##### SOURCE RECORDS #####
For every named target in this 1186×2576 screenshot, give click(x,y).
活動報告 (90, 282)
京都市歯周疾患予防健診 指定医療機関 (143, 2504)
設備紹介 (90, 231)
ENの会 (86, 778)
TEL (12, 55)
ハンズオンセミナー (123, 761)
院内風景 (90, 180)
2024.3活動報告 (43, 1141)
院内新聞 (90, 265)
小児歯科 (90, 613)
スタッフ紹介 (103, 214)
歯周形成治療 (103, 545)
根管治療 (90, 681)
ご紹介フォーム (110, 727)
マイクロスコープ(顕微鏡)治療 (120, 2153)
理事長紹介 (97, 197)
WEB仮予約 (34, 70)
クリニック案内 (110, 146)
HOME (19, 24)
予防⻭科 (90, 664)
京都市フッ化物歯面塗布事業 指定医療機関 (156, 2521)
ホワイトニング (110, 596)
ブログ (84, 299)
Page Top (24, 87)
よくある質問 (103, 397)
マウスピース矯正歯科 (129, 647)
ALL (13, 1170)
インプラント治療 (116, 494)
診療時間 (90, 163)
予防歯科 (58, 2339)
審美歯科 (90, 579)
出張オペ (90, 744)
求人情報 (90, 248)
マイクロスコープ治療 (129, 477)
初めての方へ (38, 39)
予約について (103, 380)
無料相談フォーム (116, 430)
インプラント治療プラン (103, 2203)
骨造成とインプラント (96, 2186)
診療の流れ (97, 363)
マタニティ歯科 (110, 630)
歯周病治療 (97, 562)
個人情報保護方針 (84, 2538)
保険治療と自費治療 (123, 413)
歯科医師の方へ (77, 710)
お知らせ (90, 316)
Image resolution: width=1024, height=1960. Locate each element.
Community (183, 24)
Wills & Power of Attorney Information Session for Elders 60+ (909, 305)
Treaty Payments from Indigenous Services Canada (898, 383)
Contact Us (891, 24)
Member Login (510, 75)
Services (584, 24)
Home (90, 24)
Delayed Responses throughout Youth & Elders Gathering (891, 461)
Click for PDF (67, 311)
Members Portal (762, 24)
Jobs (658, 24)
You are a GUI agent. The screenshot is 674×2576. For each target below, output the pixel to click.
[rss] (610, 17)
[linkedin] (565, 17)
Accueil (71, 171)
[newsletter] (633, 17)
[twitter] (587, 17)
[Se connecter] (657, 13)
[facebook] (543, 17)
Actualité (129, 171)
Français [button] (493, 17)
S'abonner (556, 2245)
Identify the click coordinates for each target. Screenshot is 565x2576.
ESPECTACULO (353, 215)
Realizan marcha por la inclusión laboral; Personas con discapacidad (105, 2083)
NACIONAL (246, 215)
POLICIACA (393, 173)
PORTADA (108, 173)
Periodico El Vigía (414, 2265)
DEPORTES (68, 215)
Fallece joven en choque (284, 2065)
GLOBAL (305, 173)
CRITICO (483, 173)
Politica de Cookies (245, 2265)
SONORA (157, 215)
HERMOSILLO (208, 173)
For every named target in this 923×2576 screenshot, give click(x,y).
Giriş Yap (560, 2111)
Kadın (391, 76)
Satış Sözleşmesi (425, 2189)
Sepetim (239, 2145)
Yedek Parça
#####
• YOUR TASK: The answer should contain every line of the data, unchanged.

• YOUR SOLUTION:
For every named target in this 1186×2576 screenshot, give click(x,y).
活動報告 (90, 282)
京都市歯周疾患予防健診 指定医療機関 (143, 2504)
設備紹介 (90, 231)
ENの会 (86, 778)
TEL (12, 55)
ハンズオンセミナー (123, 761)
院内風景 (90, 180)
2024.3活動報告 (43, 1141)
院内新聞 (90, 265)
小児歯科 (90, 613)
スタッフ紹介 (103, 214)
歯周形成治療 (103, 545)
根管治療 (90, 681)
ご紹介フォーム (110, 727)
マイクロスコープ(顕微鏡)治療 (120, 2153)
理事長紹介 (97, 197)
WEB仮予約 (34, 70)
クリニック案内 (110, 146)
HOME (19, 24)
予防⻭科 (90, 664)
京都市フッ化物歯面塗布事業 指定医療機関 (156, 2521)
ホワイトニング (110, 596)
ブログ (84, 299)
Page Top (24, 87)
よくある質問 (103, 397)
マウスピース矯正歯科 (129, 647)
ALL (13, 1170)
インプラント治療 (116, 494)
診療時間 (90, 163)
予防歯科 (58, 2339)
審美歯科 (90, 579)
出張オペ (90, 744)
求人情報 (90, 248)
マイクロスコープ治療 (129, 477)
初めての方へ (38, 39)
予約について (103, 380)
無料相談フォーム (116, 430)
インプラント治療プラン (103, 2203)
骨造成とインプラント (96, 2186)
診療の流れ (97, 363)
マタニティ歯科 (110, 630)
歯周病治療 (97, 562)
個人情報保護方針 (84, 2538)
保険治療と自費治療 (123, 413)
歯科医師の方へ (77, 710)
お知らせ (90, 316)
Image resolution: width=1024, height=1960. Locate each element.
Community (183, 24)
Wills & Power of Attorney Information Session for Elders 60+ (909, 305)
Treaty Payments from Indigenous Services Canada (898, 383)
Contact Us (891, 24)
Member Login (510, 75)
Services (584, 24)
Home (90, 24)
Delayed Responses throughout Youth & Elders Gathering (891, 461)
Click for PDF (67, 311)
Members Portal (762, 24)
Jobs (658, 24)
You are a GUI agent. The screenshot is 674×2576. For each target below, output the pixel to click.
[rss] (610, 17)
[linkedin] (565, 17)
Accueil (71, 171)
[newsletter] (633, 17)
[twitter] (587, 17)
[Se connecter] (657, 13)
[facebook] (543, 17)
Actualité (129, 171)
Français [button] (493, 17)
S'abonner (556, 2245)
Identify the click coordinates for each target. Screenshot is 565x2576.
ESPECTACULO (353, 215)
Realizan marcha por la inclusión laboral; Personas con discapacidad (105, 2083)
NACIONAL (246, 215)
POLICIACA (393, 173)
PORTADA (108, 173)
Periodico El Vigía (414, 2265)
DEPORTES (68, 215)
Fallece joven en choque (284, 2065)
GLOBAL (305, 173)
CRITICO (483, 173)
Politica de Cookies (245, 2265)
SONORA (157, 215)
HERMOSILLO (208, 173)
For every named target in this 923×2576 screenshot, give click(x,y).
Giriş Yap (560, 2111)
Kadın (391, 76)
Satış Sözleşmesi (425, 2189)
Sepetim (239, 2145)
Yedek Parça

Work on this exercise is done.